If you have any kind of accent, Alexa may not be able to understand you!

Amazon’s Alexa and Google’s Assistant are spearheading a voice-activated revolution, rapidly changing the way millions of people around the world learn new things and plan their lives.

But for people with regional dialects and drawls, like Southern accents the artificially intelligent speakers can seem very different: inattentive, unresponsive, even isolating. For many across the country, the wave of the future has a bias problem, and it’s leaving them behind. 

The Washington Post teamed up with two research groups to study the smart speakers’ accent imbalance, testing thousands of voice commands dictated by more than 100 people across nearly 20 cities. The systems, they found, showed notable disparities in how people from different parts of the U.S. are understood. 

People with Southern accents, for instance, were 3 percent less likely to get accurate responses from a Google Home device than those with Western accents. And Alexa understood Midwest accents 2 percent less than those from along the East Coast.

People with nonnative accents, however, faced the biggest setbacks.
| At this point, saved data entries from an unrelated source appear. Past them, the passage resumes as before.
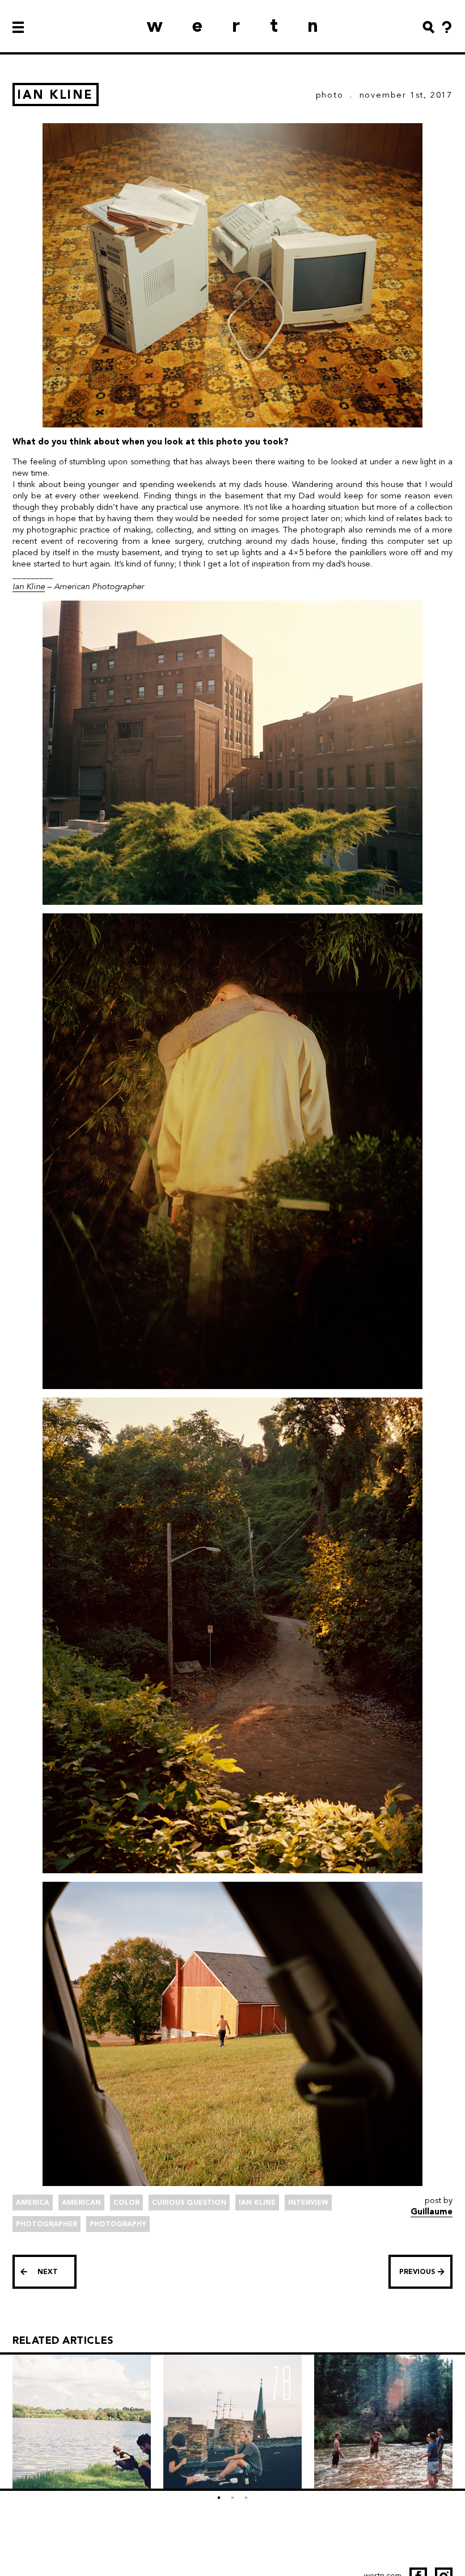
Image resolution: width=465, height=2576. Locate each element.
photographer (46, 2224)
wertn (247, 25)
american (81, 2202)
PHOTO (330, 95)
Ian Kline (28, 586)
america (32, 2202)
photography (118, 2224)
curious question (189, 2202)
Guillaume (432, 2211)
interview (308, 2202)
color (126, 2202)
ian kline (257, 2202)
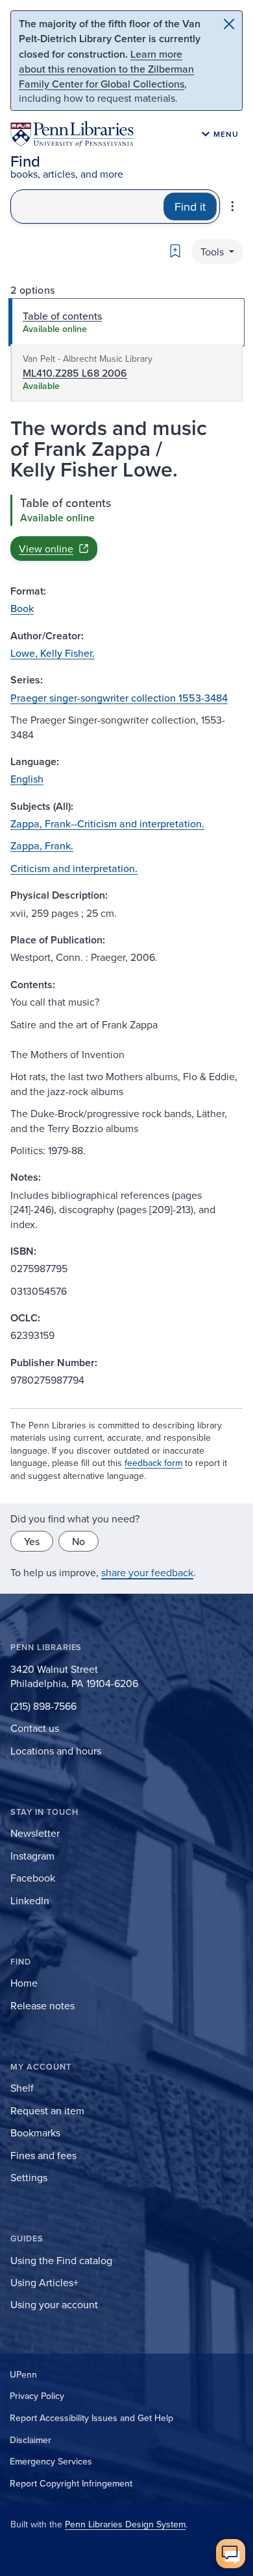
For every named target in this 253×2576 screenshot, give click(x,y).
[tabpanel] (126, 528)
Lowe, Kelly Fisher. (52, 653)
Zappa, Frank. (41, 845)
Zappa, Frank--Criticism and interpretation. (107, 823)
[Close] (229, 24)
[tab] (126, 322)
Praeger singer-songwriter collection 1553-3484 (119, 698)
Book (22, 608)
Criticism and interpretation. (74, 868)
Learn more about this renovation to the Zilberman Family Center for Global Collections (106, 69)
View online (46, 548)
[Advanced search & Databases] (233, 206)
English (26, 779)
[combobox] (87, 206)
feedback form (153, 1462)
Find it (190, 206)
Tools (213, 251)
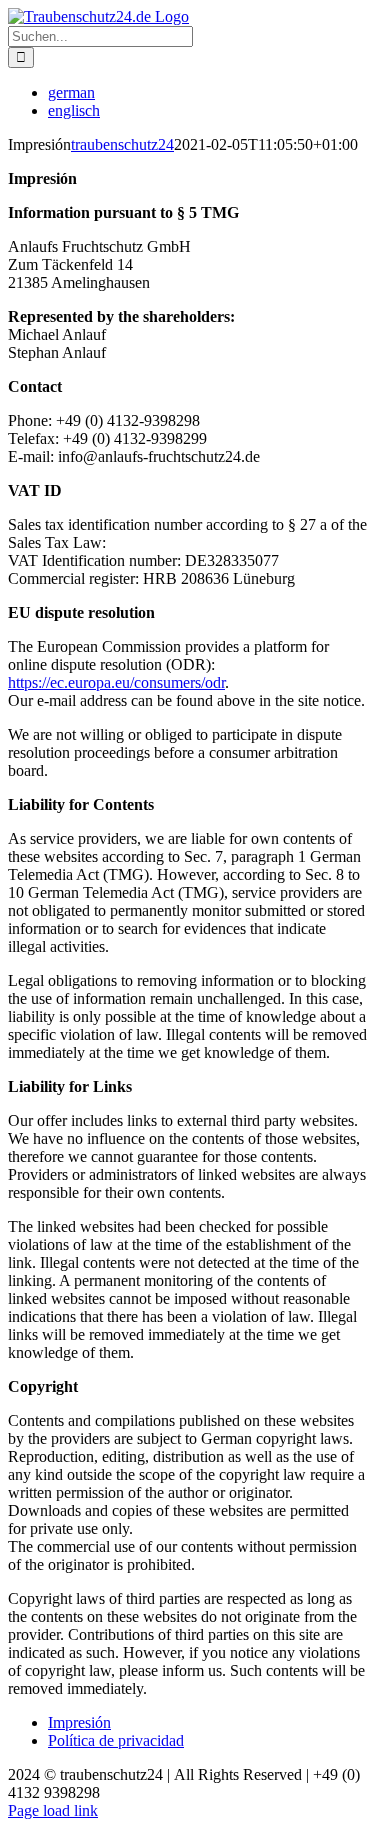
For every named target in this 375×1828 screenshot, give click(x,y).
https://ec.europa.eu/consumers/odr (116, 682)
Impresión (79, 1722)
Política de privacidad (116, 1740)
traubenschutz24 (122, 144)
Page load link (53, 1810)
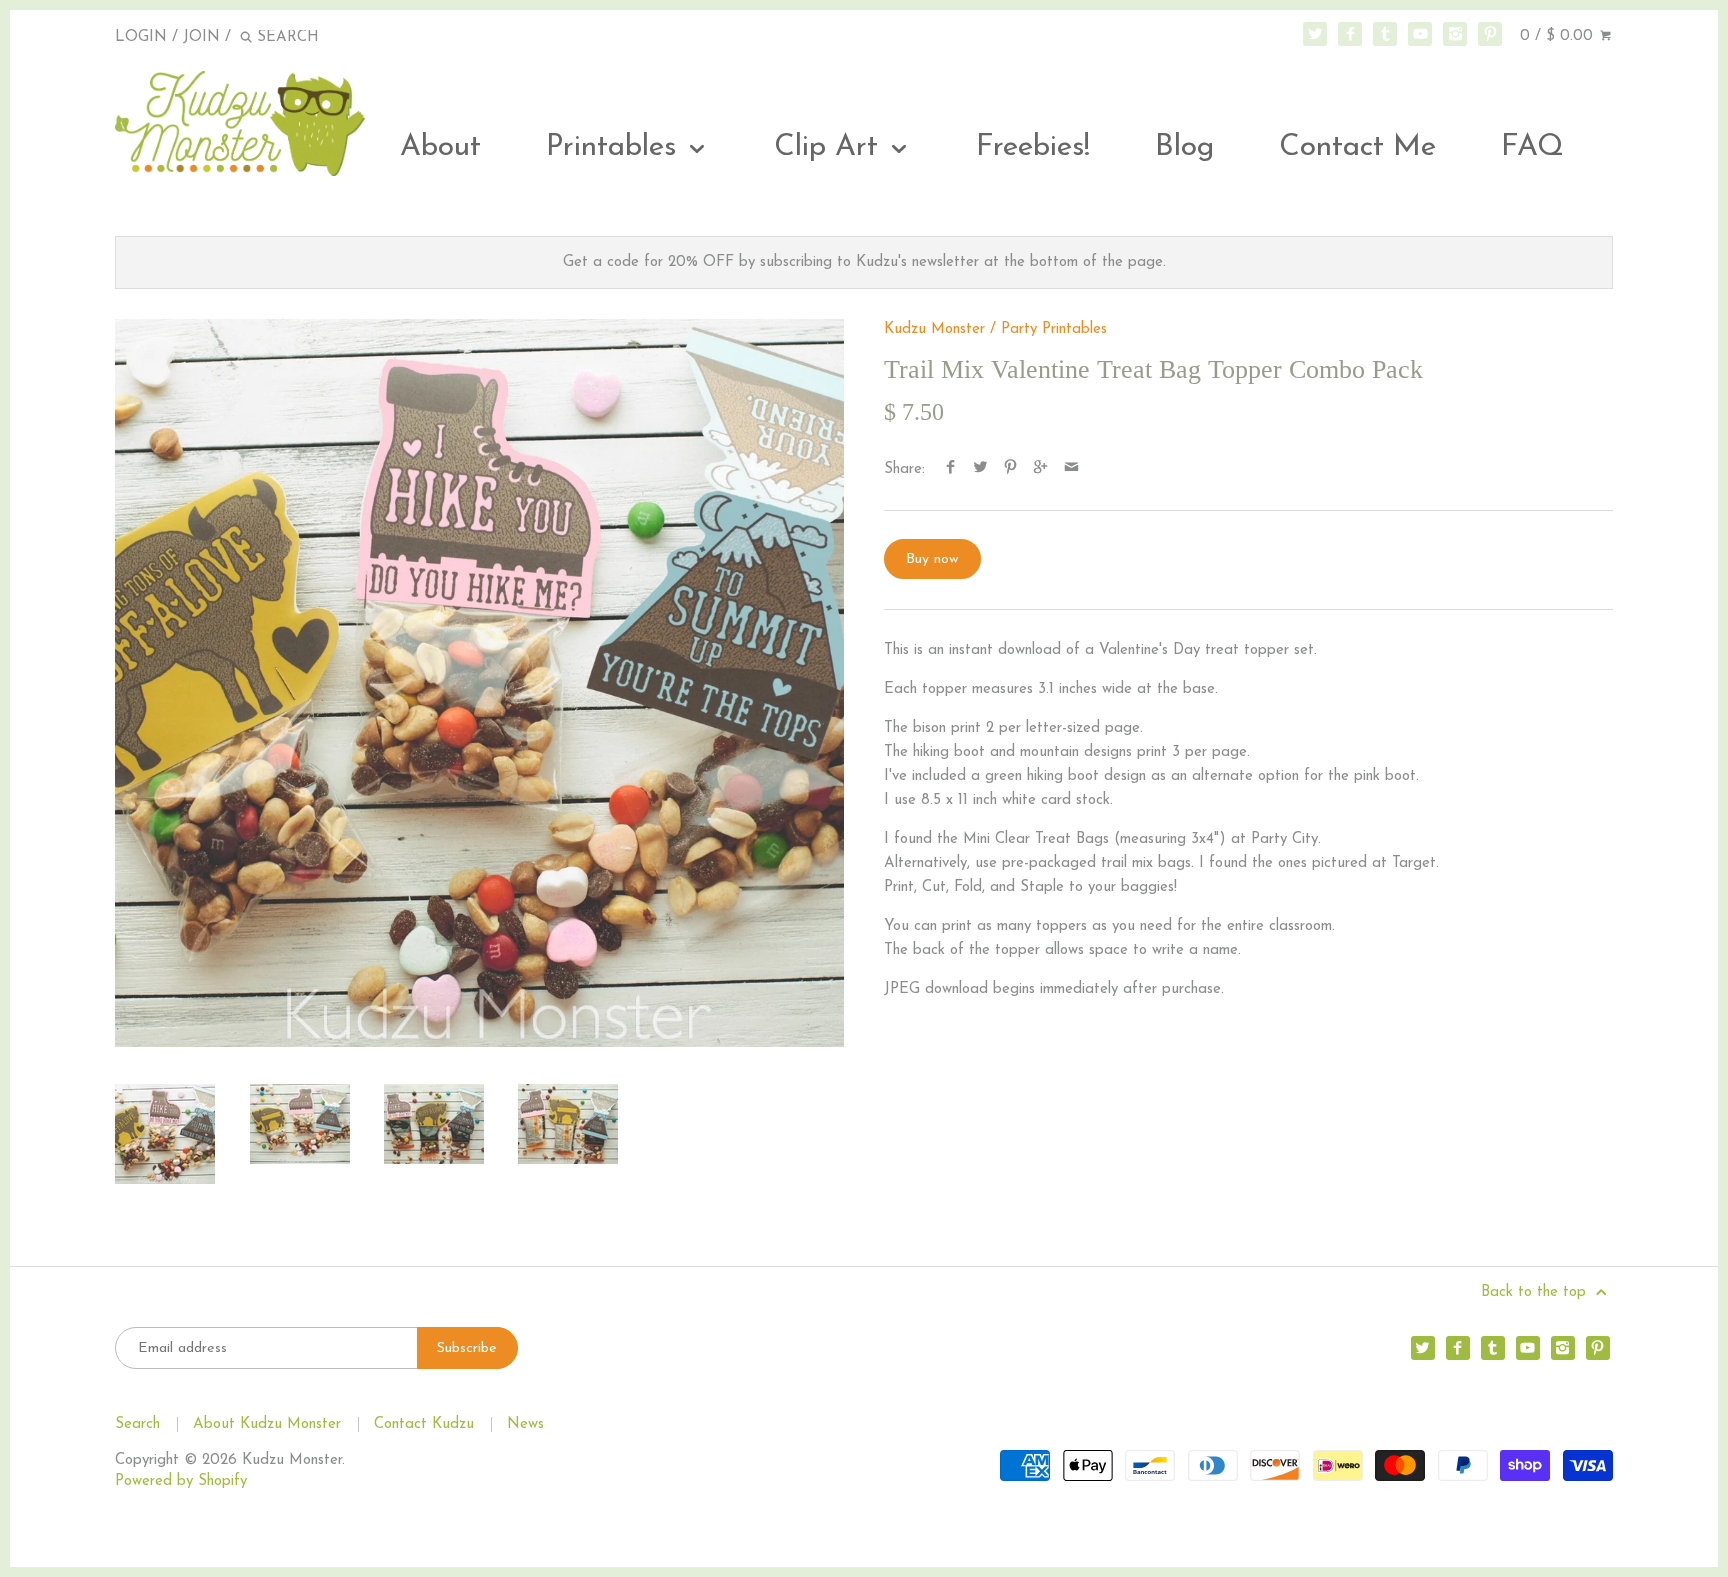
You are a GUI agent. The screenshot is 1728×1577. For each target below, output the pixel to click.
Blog (1184, 147)
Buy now (932, 559)
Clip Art (830, 147)
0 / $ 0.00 (1559, 36)
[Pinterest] (1490, 34)
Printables (615, 147)
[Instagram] (1455, 34)
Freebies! (1033, 147)
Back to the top (1536, 1292)
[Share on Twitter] (980, 469)
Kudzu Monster (934, 329)
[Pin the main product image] (1010, 469)
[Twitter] (1315, 34)
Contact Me (1357, 147)
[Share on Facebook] (950, 469)
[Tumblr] (1385, 34)
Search (137, 1424)
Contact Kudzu (424, 1424)
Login (141, 37)
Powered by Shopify (181, 1481)
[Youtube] (1420, 34)
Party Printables (1054, 329)
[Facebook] (1350, 34)
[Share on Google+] (1040, 469)
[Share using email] (1071, 469)
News (525, 1424)
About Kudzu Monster (267, 1424)
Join (201, 37)
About (440, 147)
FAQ (1532, 147)
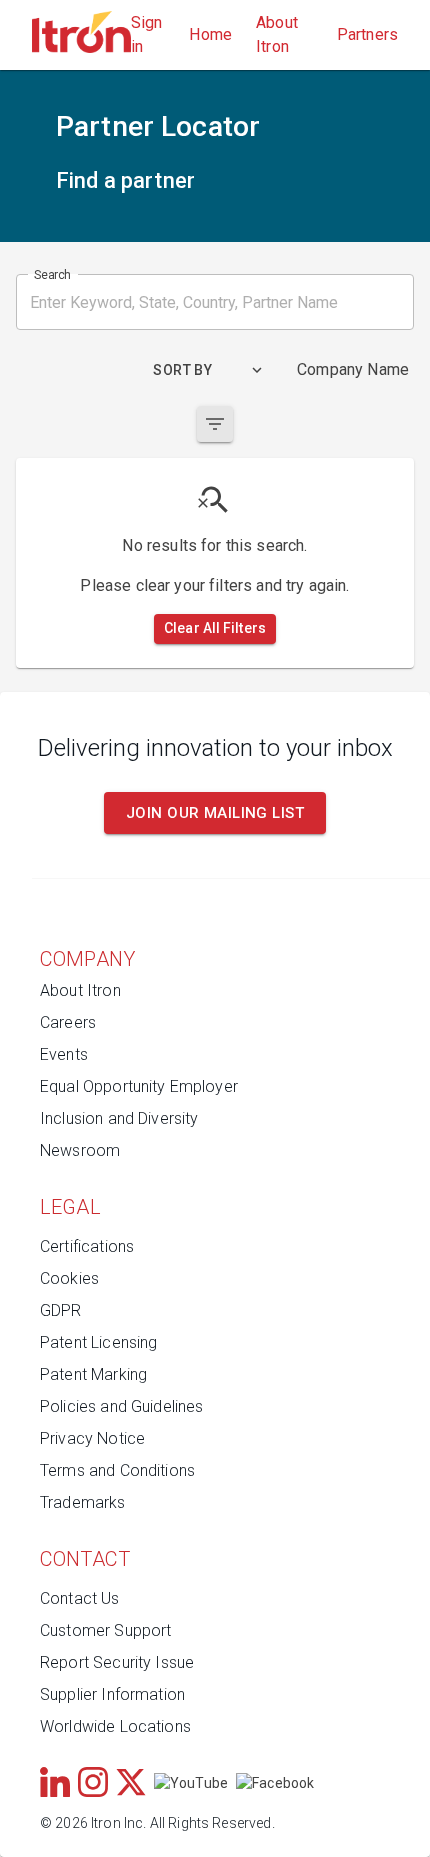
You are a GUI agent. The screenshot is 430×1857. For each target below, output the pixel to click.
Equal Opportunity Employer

In one study that compared what Alexa thought it heard versus what the test group actually said, the system showed that speech from that group showed about 30 percent more inaccuracies.

People who spoke Spanish as a first language, for instance, were understood 6 percent less often than people who grew up around California or Washington, where the tech giants are based.


Globalme, a language-localization firm in Vancouver, asked testers across the United States and Canada to say 70 preset commands, including “Start playing Queen,” “Add new appointment,” and “How close am I to the nearest Walmart?”

The company grouped the video-recorded talks by accent, based on where the testers had grown up or spent most of their lives, and then assessed the devices’ responses for accuracy. The testers also offered other impressions: People with nonnative accents, for instance, told Globalme that they thought the devices had to “think” for longer before responding to their requests.